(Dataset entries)
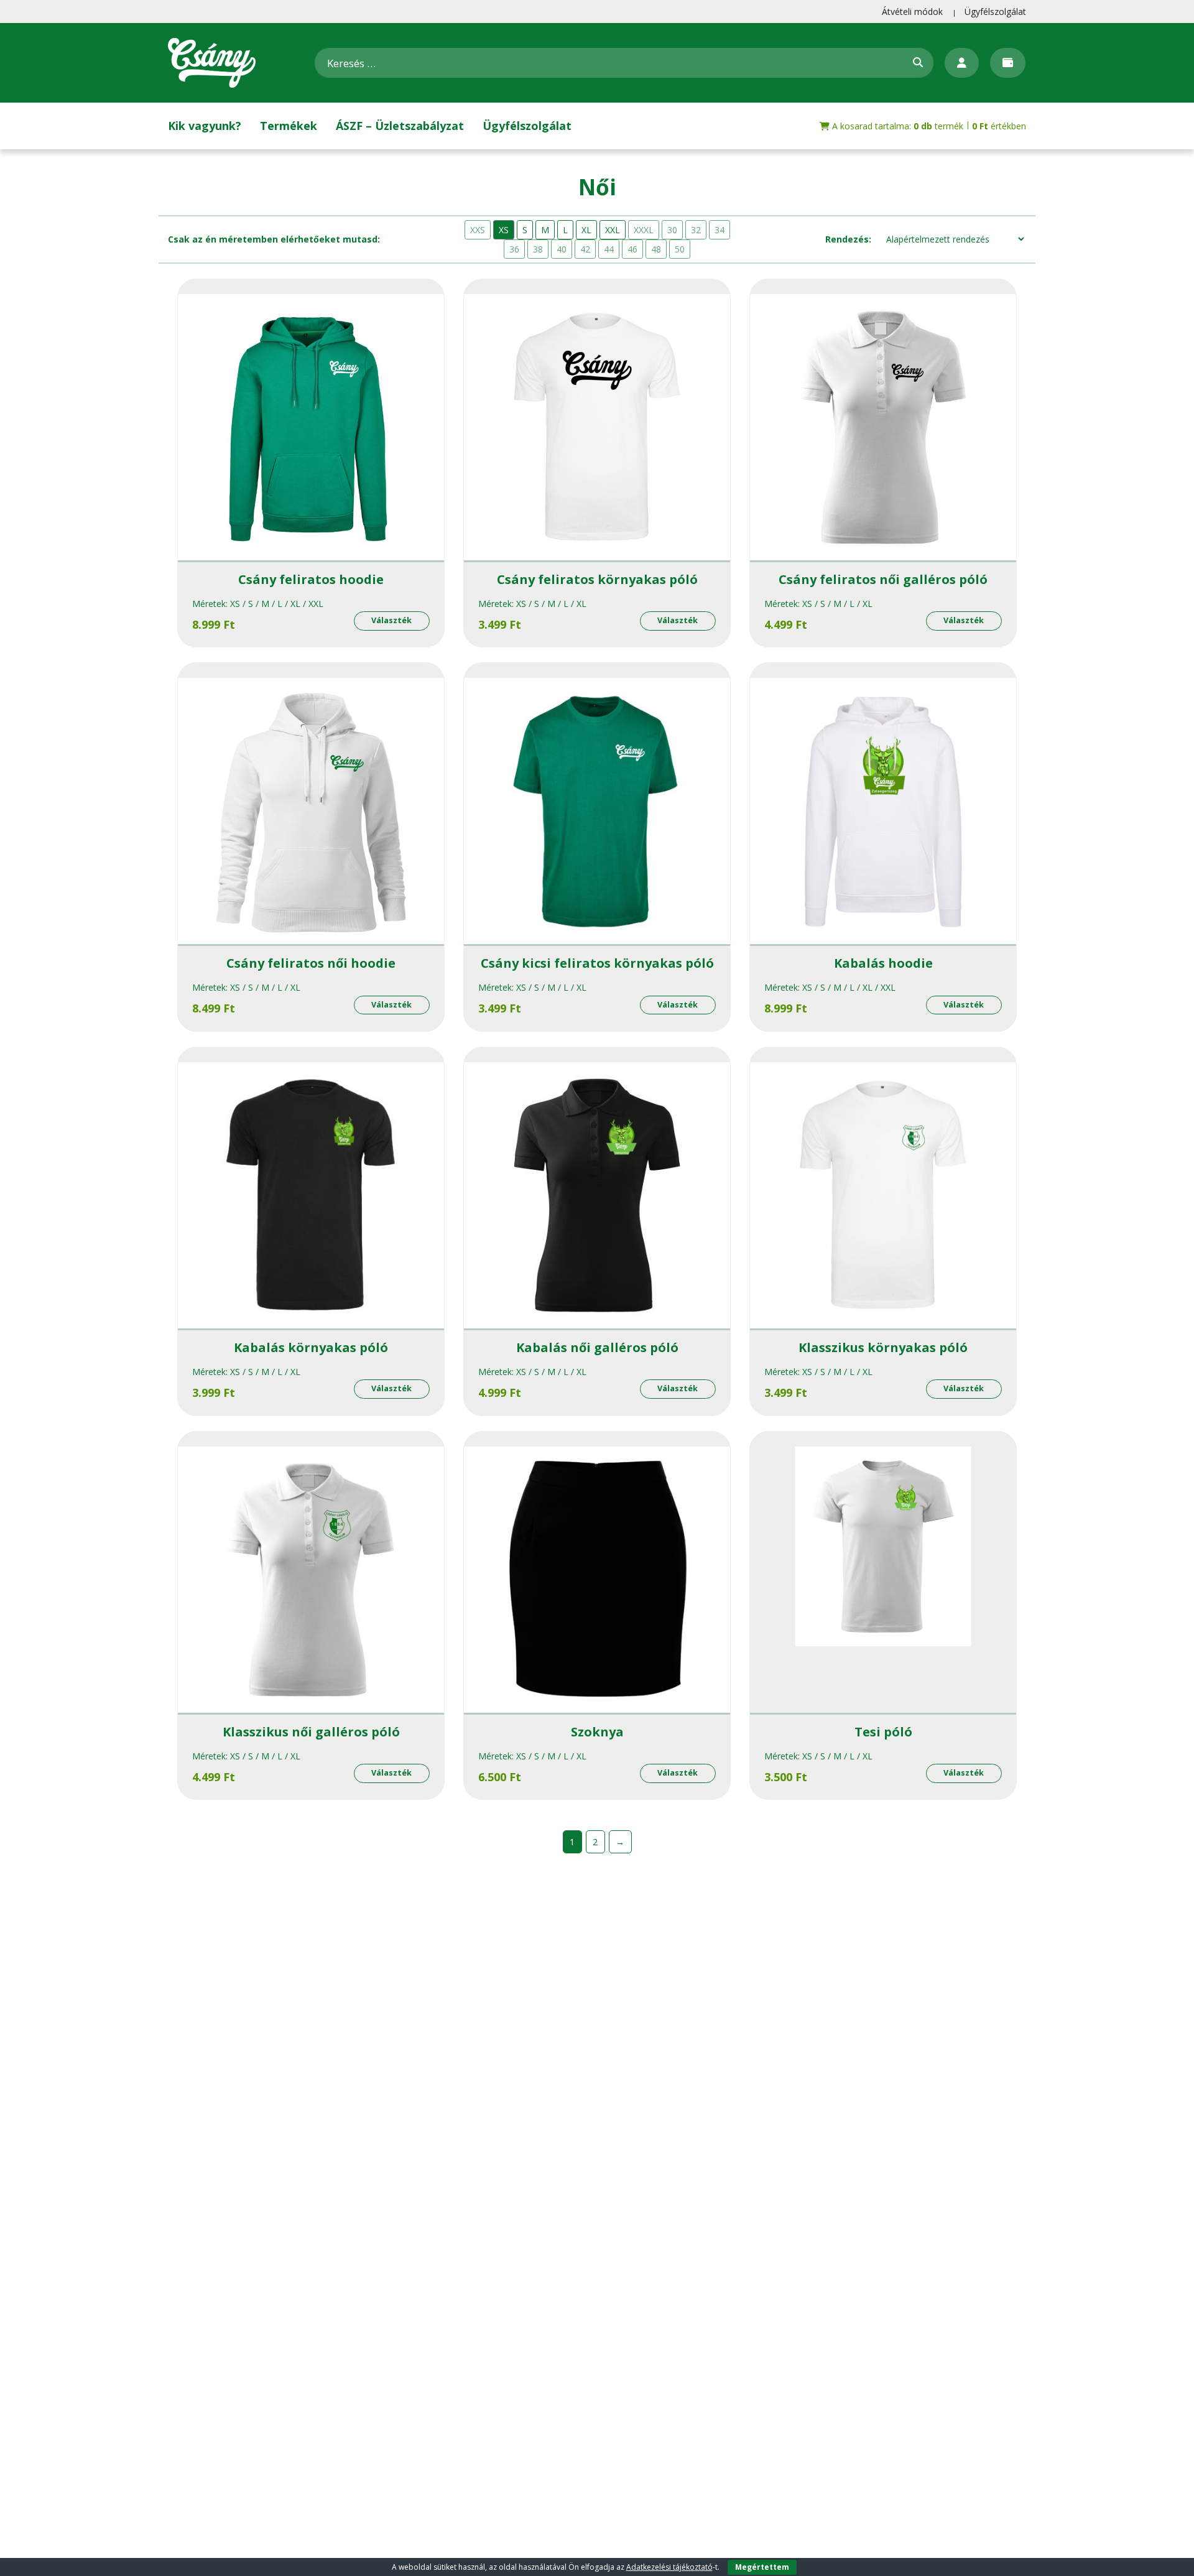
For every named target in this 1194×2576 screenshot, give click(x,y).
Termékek (288, 125)
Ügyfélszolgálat (995, 11)
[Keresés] (918, 62)
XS (504, 230)
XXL (612, 230)
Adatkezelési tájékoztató (669, 2567)
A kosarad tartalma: (928, 126)
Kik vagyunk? (204, 125)
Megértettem (762, 2567)
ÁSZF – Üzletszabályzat (400, 125)
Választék (391, 620)
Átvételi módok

» **WHAT TO DO**
The records above should be copied word for word, with the pictures left out.

» **ANSWER SECTION**
For every named target in this 1194×2576 screenshot, give click(x,y).
Termékek (288, 125)
Ügyfélszolgálat (995, 11)
[Keresés] (918, 62)
XS (504, 230)
XXL (612, 230)
Adatkezelési tájékoztató (669, 2567)
A kosarad tartalma: (928, 126)
Kik vagyunk? (204, 125)
Megértettem (762, 2567)
ÁSZF – Üzletszabályzat (400, 125)
Választék (391, 620)
Átvételi módok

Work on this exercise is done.